Member of the New Hampshire House of Representatives from the Hillsborough 37th district
- In office December 6, 2000 – December 4, 2002
- Preceded by: multi-member district
- Succeeded by: multi-member district

Personal details
- Born: John Paul Kacavas March 27, 1961 (age 65) Manchester, New Hampshire, U.S.
- Party: Democratic
- Spouse: Mindy
- Children: 3
- Education: Saint Michael's College (BA) American University (MA) Boston College (JD)

= John P. Kacavas =

American lawyer and politician

John Paul Kacavas (born March 27, 1961) is an American lawyer and former politician who served as the United States Attorney for the District of New Hampshire from 2009 to 2015.

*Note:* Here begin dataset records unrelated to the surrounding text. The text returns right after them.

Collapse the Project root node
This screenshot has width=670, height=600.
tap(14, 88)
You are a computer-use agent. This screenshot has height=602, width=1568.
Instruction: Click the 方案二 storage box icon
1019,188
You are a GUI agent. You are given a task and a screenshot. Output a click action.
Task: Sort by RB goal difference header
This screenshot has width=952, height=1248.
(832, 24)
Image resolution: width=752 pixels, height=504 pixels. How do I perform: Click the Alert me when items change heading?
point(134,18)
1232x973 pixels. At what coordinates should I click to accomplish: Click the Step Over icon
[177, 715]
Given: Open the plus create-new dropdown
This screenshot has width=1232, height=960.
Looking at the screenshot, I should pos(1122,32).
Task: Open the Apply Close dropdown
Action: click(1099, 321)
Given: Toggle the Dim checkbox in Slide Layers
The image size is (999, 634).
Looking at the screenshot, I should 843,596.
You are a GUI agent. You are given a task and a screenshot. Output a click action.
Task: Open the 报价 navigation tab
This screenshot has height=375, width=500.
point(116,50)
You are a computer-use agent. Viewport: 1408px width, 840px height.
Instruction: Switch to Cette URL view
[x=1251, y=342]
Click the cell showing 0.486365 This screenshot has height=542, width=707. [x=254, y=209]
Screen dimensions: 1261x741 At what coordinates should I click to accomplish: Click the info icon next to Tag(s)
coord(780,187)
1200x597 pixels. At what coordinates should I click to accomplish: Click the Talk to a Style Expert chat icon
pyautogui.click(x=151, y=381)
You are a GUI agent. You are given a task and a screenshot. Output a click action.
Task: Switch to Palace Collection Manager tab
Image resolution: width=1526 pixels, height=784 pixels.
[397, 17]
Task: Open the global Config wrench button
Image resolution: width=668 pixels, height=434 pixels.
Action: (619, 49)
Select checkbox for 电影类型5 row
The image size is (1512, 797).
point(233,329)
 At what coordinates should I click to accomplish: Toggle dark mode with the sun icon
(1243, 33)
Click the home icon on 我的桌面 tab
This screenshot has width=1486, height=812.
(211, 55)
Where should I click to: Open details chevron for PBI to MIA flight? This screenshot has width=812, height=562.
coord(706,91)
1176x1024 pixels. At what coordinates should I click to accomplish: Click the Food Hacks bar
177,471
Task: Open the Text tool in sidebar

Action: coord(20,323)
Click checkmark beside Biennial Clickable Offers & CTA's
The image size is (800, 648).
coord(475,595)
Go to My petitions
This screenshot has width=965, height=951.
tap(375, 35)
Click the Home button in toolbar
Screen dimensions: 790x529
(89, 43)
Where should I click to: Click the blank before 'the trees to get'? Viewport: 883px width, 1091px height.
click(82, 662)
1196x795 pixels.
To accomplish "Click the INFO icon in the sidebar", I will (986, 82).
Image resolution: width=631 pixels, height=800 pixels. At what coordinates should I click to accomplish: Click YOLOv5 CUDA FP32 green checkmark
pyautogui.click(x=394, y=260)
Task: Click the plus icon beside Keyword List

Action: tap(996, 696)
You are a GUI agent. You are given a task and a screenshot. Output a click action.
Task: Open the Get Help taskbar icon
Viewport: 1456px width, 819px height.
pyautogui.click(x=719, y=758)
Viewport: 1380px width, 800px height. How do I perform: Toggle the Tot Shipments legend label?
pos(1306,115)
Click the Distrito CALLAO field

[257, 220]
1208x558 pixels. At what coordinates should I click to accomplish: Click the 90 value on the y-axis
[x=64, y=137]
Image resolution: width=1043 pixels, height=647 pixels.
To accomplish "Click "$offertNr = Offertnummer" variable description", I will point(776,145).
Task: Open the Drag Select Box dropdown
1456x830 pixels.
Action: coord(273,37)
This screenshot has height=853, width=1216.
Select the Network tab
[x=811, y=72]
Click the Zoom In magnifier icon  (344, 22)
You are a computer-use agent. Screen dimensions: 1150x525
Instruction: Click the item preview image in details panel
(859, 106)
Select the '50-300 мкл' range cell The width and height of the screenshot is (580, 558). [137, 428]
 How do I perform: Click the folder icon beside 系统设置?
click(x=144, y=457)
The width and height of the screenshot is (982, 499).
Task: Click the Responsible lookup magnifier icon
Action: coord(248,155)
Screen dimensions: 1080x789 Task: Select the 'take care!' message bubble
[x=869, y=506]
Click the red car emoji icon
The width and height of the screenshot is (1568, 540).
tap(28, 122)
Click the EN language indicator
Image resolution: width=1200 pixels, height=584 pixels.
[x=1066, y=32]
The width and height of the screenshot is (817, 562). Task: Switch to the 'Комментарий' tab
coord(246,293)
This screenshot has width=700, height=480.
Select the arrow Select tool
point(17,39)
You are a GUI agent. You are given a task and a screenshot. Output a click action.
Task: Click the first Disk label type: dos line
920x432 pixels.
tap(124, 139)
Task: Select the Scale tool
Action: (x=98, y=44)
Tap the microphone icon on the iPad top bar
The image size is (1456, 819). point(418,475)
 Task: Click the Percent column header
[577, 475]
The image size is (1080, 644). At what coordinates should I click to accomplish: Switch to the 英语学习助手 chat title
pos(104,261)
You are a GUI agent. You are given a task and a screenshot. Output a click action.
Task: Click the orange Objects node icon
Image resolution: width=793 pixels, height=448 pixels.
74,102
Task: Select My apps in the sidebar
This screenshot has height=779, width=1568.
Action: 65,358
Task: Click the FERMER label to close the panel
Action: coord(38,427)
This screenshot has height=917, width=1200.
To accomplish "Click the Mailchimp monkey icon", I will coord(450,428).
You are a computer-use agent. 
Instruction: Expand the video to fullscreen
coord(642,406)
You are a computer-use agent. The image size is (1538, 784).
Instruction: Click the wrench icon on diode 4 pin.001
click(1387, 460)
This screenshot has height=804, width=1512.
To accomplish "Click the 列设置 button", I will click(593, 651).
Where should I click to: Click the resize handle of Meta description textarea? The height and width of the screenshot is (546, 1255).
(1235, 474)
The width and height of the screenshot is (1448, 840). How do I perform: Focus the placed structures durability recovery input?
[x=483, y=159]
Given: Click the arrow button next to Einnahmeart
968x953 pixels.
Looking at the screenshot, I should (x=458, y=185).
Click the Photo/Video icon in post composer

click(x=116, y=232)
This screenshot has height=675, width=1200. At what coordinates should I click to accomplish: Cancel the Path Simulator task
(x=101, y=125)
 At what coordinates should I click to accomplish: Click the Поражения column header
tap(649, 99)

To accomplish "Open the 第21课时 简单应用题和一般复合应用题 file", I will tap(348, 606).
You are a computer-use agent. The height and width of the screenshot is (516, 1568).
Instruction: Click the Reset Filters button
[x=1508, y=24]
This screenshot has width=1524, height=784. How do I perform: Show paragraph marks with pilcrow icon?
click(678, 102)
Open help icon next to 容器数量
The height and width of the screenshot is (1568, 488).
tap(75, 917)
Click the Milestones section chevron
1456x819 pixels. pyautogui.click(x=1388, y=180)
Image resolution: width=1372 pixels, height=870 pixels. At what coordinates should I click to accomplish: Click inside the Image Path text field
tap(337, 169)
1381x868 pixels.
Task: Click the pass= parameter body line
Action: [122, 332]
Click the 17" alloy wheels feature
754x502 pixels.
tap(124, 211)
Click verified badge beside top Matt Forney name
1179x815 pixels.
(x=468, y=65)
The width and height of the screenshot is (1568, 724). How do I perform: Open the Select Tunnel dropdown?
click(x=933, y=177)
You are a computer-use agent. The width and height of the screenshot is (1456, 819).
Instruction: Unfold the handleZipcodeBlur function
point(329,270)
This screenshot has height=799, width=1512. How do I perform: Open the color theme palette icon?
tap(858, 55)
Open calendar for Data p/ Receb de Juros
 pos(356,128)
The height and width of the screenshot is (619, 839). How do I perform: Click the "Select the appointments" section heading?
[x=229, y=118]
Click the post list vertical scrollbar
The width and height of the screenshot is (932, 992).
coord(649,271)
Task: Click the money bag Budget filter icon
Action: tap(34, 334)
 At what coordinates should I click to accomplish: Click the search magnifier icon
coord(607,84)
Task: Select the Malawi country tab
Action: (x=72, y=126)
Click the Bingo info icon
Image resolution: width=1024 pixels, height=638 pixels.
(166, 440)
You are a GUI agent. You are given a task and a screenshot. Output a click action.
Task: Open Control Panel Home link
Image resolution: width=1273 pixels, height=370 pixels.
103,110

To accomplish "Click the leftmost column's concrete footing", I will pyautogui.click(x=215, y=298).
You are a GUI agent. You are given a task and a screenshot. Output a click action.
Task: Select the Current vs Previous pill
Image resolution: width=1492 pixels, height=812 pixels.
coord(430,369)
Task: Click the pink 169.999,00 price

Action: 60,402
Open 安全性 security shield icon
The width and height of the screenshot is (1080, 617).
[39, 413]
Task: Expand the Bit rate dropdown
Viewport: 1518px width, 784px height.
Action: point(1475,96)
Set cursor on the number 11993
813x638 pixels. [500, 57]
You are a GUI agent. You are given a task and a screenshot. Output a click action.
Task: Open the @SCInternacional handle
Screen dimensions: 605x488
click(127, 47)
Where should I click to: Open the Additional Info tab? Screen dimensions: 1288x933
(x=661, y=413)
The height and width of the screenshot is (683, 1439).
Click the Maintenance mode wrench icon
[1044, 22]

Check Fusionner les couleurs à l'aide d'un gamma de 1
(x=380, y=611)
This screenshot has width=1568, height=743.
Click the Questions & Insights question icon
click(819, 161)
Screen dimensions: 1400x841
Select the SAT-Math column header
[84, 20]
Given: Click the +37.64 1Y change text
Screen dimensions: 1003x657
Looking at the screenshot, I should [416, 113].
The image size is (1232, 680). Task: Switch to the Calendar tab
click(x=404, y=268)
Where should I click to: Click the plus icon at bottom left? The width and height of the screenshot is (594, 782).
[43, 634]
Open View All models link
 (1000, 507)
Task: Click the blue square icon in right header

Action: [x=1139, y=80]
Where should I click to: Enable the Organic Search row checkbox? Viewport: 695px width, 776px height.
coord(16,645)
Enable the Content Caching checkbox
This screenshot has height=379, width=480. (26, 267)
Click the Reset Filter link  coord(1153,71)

==Early life and education==
He was born in Manchester, New Hampshire, to Nicholas and Betty Kacavas. His father was a pressman and worked for the Union Leader Corporation as a printer. He graduated from Manchester Central High School. While in high school, he was a starting guard on Central's state championship basketball team . He graduated from Saint Michael's College with a Bachelor of Arts degree in political science in 1983, American University School of International Service with a Master of Arts degree in international affairs in 1987, and Boston College Law School with a Juris Doctor in 1990.

==Legal career==
From 1990 to 1993 he was in private practice in Manchester. From 1993 to 1999 he served as an assistant attorney general, senior assistant attorney General and chief of the homicide unit within the New Hampshire Attorney General's Office. From 1999 to 2000 he was a trial attorney with the United States Department of Justice Criminal Division. From 2000 to 2009 he was in private practice in Manchester. Since 2015 he has served as chief legal officer and general counsel at Dartmouth Health System.

===U.S. Attorney===
In May 2009 he was nominated by President Obama to serve as the United States Attorney for the District of New Hampshire. He was later confirmed by the United States Senate by voice vote on August 8, 2009, and was sworn in on August 13, 2009. He resigned on April 17, 2015.

==Political career==
He served on the Manchester Board of School Committee. From 2000 to 2002 he served in the New Hampshire House of Representatives as a Democrat representing the 37th district of Hillsborough County, New Hampshire.

==Personal life==
He and his wife Mindy have three children.